### Objetivo do exercício:
Retome o trecho sobre racismo e manequins nas vitrines e continue-o a partir da última frase.

Fotos: Patrícia Gonçalves

As fotos das vitrines das Galerias Lafayette montadas por David Lynch deram a volta ao mundo. Tudo já foi dito a respeito da interação entre a estética deste cineasta e a moda.

Mas olhando com atenção as peças escolhidas por Lynch, me lembrei de alguns artigos que li sobre racismo e manequins de vitrines e gostaria de acrescentar uma pequena observação.

Os manequins desempenham um papel importante na venda das roupas. As pessoas que passam diante de uma vitrina devem se identificar com este vendedor estático. Nas vitrines européias os manequins representam a população branca ocidental. Não se vê manequins negros ou asiáticos, apesar da diversidade do povo europeu.

### Conjunto de dados:
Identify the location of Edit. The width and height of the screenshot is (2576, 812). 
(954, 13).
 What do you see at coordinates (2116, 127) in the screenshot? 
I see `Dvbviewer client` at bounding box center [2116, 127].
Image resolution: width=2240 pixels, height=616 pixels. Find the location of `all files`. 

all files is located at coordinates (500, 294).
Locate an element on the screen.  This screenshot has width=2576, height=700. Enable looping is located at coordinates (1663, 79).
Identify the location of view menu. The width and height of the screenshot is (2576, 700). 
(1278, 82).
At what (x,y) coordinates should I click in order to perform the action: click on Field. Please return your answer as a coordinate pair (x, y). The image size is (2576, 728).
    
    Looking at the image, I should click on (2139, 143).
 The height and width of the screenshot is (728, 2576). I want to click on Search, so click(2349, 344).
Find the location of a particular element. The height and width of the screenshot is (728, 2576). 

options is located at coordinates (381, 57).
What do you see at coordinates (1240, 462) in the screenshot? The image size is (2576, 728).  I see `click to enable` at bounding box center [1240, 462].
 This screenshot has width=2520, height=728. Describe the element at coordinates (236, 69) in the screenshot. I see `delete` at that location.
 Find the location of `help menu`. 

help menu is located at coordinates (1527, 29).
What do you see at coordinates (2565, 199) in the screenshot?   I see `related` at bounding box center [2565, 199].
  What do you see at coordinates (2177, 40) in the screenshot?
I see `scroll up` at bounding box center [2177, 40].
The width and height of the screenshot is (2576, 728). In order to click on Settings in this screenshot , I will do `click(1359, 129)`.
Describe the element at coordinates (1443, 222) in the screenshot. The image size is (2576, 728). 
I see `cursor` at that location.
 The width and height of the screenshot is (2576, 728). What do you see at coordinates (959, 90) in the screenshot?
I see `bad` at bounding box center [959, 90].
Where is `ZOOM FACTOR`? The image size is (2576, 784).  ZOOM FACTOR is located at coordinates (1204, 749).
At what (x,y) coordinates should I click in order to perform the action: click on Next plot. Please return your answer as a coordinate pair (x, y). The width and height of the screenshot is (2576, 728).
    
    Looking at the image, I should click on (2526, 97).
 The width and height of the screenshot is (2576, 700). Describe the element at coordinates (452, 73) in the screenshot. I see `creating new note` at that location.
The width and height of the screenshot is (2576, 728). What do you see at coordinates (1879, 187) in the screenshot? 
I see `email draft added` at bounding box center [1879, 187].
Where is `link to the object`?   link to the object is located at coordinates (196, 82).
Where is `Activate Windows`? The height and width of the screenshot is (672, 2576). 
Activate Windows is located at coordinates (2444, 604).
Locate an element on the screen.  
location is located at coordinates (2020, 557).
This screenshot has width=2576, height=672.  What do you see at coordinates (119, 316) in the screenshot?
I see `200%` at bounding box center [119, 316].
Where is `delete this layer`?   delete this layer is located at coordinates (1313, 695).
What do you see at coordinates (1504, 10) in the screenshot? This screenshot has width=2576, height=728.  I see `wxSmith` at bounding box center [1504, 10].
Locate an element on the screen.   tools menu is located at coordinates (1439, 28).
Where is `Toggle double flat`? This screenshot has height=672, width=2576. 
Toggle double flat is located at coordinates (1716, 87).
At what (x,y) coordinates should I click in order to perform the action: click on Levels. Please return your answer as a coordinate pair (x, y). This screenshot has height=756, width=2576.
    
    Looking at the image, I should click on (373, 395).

### Resultado do exercício:
Por quê? Porque os traços europeus possuem um poder de sedução maior e o manequim branco se transforma no representante universal da raça humana. E nas vitrines de Lynch os manequins são brancos.

As galerias Lafayette possuem 15.000 manequins. Cada um custa 1.500 euros e são trocados a cada quatro anos. Eles também ficam fora de moda. Nos anos 1960 os manequins tinham uma cintura fina e seios grandes como a atriz francesa Brigitte Bardot. Hoje possuem uma silhueta andrógina como a modelo Agyness Deym.